Set in the dystopian future of Gotham, it’s been a decade since The Batman (Peter Weller) was last seen. 55 year-old Bruce Wayne still seeks thrills in other avenues and seems content to imbibe bourbon in his retirement. The older, wiser Commissioner Gordon (Selby) is on the verge of retiring and wants to ensure Bruce doesn’t don the cowl once again. Gotham is under the grip of fear once more as a brutal gang of mutants, ruled by a savage leader, rules the streets of Gotham. Not content to rob or pillage, the mutants kill out of pure sadistic joy. Harvey Dent has been physically restored and begs Gotham for a second chance as he’s released from Arkham.
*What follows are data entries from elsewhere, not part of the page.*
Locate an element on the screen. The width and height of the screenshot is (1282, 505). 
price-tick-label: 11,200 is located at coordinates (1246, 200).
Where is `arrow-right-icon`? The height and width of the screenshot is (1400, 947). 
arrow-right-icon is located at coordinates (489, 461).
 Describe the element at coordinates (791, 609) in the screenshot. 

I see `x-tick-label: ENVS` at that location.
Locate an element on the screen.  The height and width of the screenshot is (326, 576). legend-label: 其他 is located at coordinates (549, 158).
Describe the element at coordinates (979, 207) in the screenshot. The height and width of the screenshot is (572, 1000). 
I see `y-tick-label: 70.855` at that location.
Waiting in the wing is The Joker (Michael Emerson), now awakened from a catatonic state upon hearing the news that The Dark Knight is now taking the streets back. Joining our dark hero is a new Robin, the young Carrie Kelly (Ariel Winter), a 13-year-old street smart kid who dons a dime store costume and rushes to Batman’s rescue after he receives a near-deadly beating at the hands of the mutant leader. As Bruce recovers he agrees to let Carrie become his new sidekick. This newest animated film from DC runs just under 90 minutes and leaves us hanging until part two releases in 2013.
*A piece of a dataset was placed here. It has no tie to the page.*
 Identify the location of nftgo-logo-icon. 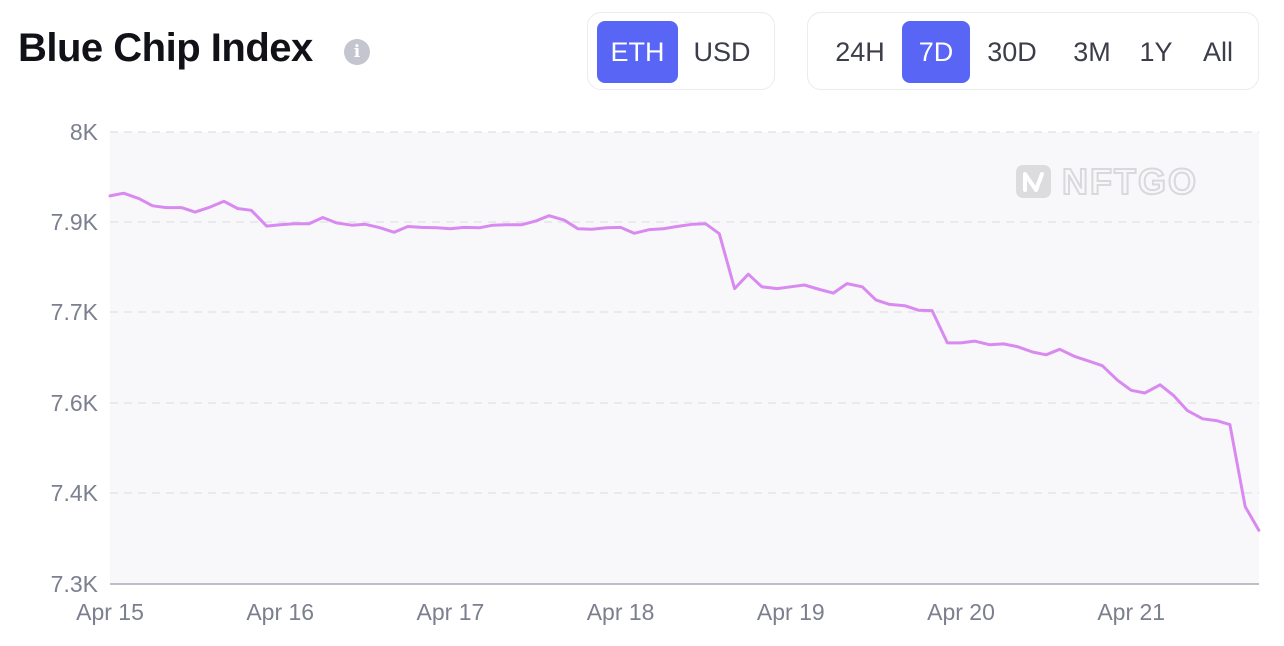
(1034, 182).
Let’s face it, nothing’s ever going to do the Frank Miller story arc justice, but this is a darkly engaging hit in my opinion. The Batman follows Miller’s visual re-imagination, looking like a square refrigerator crammed into his suit. While I don’t think the film allows enough time to focus on Bruce’s nightmarish visions and internal torment on his path to becoming The Dark Knight again, I think the merits of the film speaks for itself. The action is thrilling and holds nothing back in the realm of physical damage. The older, darker Batman is fine with his near-fatal violence and that kept me cheering the entire time. His final fight with the mutant leader is absolutely barbaric – something the franchise hasn’t seen since the animated Red Hood.
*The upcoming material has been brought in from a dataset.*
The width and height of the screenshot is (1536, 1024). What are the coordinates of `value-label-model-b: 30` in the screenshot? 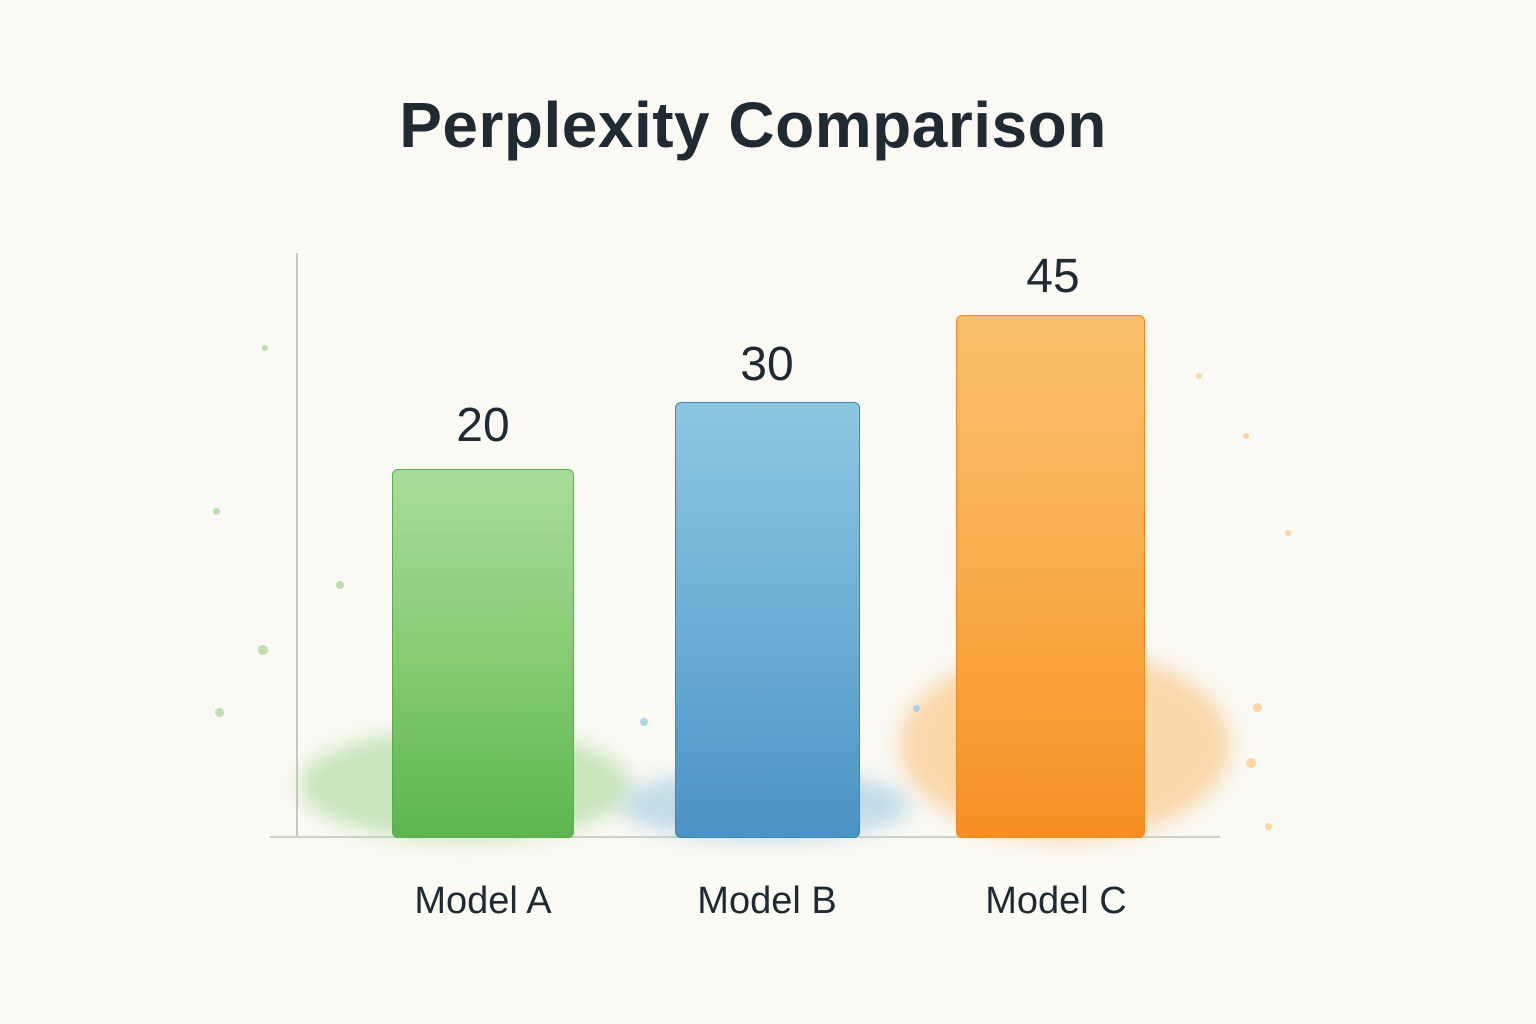 It's located at (767, 364).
My only complaint is the voice acting of Weller. RoboCop doesn’t do the character or the emotions justice. I think this could’ve been a solid A rating if not for Weller. Poor casting takes away from The Dark Knight Returns. Brimming with dialogue and subtext down to the final minutes, this adaptation of the second best Batman story ever told (second only to Batman: Year One) delivers in its unrelenting dark brutality and adherence to the source material. There are several shots taken directly from the comic’s panels. Any fan of Batman or animated films is sure to find this entertaining. Geeks are a picky lot, myself included, but if this doesn’t perk up your Sunday morning, maybe you should stick to your packed long boxes exclusively. All things considered – another excellent animated film from DC.
The Dark Knight Returns, Part One is available on DVD/Blu Ray Combo pack Tuesday, September 25th.